Similar trends are seen for tablet owners, 34.5 percent of whom will make a purchase on the device this shopping season, the retail federation said.

A high-profile acknowledgment of the shift to mobile devices came from megaretailer Wal-Mart, which this year released its highly anticipated Black Friday door buster deals early, Nov. 12, only through its smartphone app.

“We believe mobile is the bridge that really connects the two capabilities of our digital and physical worlds,” said Michael Bender, Wal-Mart’s chief operating officer of global e-commerce.

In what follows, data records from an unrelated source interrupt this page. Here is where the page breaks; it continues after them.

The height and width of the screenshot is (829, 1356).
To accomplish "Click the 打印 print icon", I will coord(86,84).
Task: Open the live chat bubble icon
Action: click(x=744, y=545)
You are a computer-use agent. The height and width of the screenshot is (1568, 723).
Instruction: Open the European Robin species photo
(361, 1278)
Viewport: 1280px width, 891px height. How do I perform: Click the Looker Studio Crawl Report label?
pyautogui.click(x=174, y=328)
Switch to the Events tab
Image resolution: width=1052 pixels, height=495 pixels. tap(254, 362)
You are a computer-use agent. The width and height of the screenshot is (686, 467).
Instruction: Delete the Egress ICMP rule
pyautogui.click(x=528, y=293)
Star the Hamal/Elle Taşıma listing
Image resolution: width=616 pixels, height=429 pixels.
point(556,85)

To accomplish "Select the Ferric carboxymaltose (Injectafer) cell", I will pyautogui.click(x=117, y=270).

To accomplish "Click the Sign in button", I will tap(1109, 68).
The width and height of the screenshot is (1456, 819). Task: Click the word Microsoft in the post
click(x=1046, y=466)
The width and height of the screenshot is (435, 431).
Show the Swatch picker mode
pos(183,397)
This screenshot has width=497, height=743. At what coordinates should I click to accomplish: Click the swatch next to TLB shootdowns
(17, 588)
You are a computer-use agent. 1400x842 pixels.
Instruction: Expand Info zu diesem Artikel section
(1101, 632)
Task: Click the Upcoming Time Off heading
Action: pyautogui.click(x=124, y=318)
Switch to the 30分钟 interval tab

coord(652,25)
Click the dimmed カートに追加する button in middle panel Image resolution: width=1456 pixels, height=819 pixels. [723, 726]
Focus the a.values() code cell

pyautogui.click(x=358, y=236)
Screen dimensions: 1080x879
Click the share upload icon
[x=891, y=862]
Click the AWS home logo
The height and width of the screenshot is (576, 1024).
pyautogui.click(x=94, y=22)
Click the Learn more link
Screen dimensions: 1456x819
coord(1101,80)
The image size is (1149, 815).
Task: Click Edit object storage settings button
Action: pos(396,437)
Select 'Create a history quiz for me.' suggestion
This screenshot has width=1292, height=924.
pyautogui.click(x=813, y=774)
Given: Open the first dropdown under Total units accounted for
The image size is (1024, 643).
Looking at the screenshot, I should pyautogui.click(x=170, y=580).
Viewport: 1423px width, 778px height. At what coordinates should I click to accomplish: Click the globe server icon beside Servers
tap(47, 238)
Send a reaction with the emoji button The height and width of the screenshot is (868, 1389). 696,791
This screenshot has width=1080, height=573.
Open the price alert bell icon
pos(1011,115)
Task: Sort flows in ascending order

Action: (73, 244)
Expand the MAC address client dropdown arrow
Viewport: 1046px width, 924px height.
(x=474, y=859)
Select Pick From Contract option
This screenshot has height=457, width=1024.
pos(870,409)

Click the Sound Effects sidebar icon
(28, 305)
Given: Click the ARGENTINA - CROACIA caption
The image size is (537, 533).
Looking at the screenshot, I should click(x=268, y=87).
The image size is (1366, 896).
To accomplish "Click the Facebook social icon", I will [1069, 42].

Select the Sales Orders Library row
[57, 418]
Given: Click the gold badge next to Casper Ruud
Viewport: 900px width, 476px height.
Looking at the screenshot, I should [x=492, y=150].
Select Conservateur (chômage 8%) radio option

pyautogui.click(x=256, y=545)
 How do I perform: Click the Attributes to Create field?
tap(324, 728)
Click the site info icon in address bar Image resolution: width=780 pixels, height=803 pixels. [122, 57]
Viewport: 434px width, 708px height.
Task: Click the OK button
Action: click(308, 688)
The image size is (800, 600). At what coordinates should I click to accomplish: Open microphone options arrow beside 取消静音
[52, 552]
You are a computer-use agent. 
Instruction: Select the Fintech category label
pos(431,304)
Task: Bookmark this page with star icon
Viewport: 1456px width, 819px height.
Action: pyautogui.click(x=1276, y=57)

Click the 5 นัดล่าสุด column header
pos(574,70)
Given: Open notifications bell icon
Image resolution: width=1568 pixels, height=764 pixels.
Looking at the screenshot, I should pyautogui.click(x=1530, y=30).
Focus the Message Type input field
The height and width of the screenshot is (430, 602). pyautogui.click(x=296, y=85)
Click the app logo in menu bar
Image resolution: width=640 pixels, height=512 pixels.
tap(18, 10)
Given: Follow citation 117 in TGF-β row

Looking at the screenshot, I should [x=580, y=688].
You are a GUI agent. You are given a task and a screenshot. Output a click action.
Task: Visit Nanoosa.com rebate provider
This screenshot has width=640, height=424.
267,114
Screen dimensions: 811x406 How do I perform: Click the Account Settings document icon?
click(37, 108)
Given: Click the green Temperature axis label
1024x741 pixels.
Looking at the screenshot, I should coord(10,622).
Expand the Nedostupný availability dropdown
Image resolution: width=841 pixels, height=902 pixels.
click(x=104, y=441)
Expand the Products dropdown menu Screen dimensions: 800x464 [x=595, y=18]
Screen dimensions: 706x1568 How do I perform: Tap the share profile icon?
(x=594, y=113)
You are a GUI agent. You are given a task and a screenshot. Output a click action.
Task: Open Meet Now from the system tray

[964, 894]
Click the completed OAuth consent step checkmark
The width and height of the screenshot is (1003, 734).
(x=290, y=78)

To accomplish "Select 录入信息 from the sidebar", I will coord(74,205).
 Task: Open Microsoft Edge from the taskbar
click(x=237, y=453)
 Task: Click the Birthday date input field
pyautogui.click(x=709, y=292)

He said Wal-Mart expects 75 percent of its online traffic this holiday season to come from mobile, as opposed to computer Web browsers. Wal-Mart expects some 210 million visits to its app during November and December, up from 15 million “just a few years ago,” Bender said. “So you can really see the shift that’s taking place,” he said.

Target said that through three-quarters of this year, its digital channel sales grew 29 percent, with mobile driving that growth.

Many retailers are using their mobile apps to connect with customers in specialized ways.

For example, Amazon said it will offer app-only deals released 2-9 p.m. daily from Thanksgiving through Dec. 9. Last year, total holiday sales from the Amazon app doubled in the U.S., with Black Friday having the fastest growth in mobile shopping, it said. This year, Amazon will allow holiday shoppers to get a notification to their mobile device when certain deals go live.

Kmart this week refreshed its mobile app, which now offers push notifications of Bluelight Specials, coupons exclusive to the app and the ability to manage layaway items.

Leena Munjal, senior vice president of customer experience and integrated retail at Kmart owner Sears Holdings, said mobile’s share of Kmart’s online sales doubled over last year. “Mobile continues to play an important role in the shopping mix,” she said.

Wal-Mart’s app not only highlights door-buster deals but shows their store availability, along with customer reviews. It also allows users to create a holiday shopping wish list and share it. The list can dynamically update to reflect that someone has already bought that item, so Grandma and Aunt Marge don’t buy a child the same gift off the list.

Mobile shopping doesn’t always substitute for bricks-and-mortar shopping. Sometimes they work in concert, with several retailers integrating their apps with their in-store pickup procedures, for example, alerting store employees that you’re in the store or at a curbside pickup location and ready to receive an item you ordered online.

Ordering online, whether via desktop or mobile app, and later picking up the item in a physical store is growing and is another outcrop of mobile shopping’s popularity.

A National Retail Federation survey showed that of those who plan to shop online, 46.5 percent say they will take advantage of retailers’ pick-up-in-store or ship-to-store options.

And overall, mobile options are helping make Christmas shopping a digital experience. Nearly 90 percent of shoppers are planning to go online at some point during the upcoming holiday weekend, according to a Deloitte survey.

“The digital influence is likely to touch nearly every moment in the shopper’s journey this holiday season,” said Rod Sides, retail and distribution practice leader at Deloitte.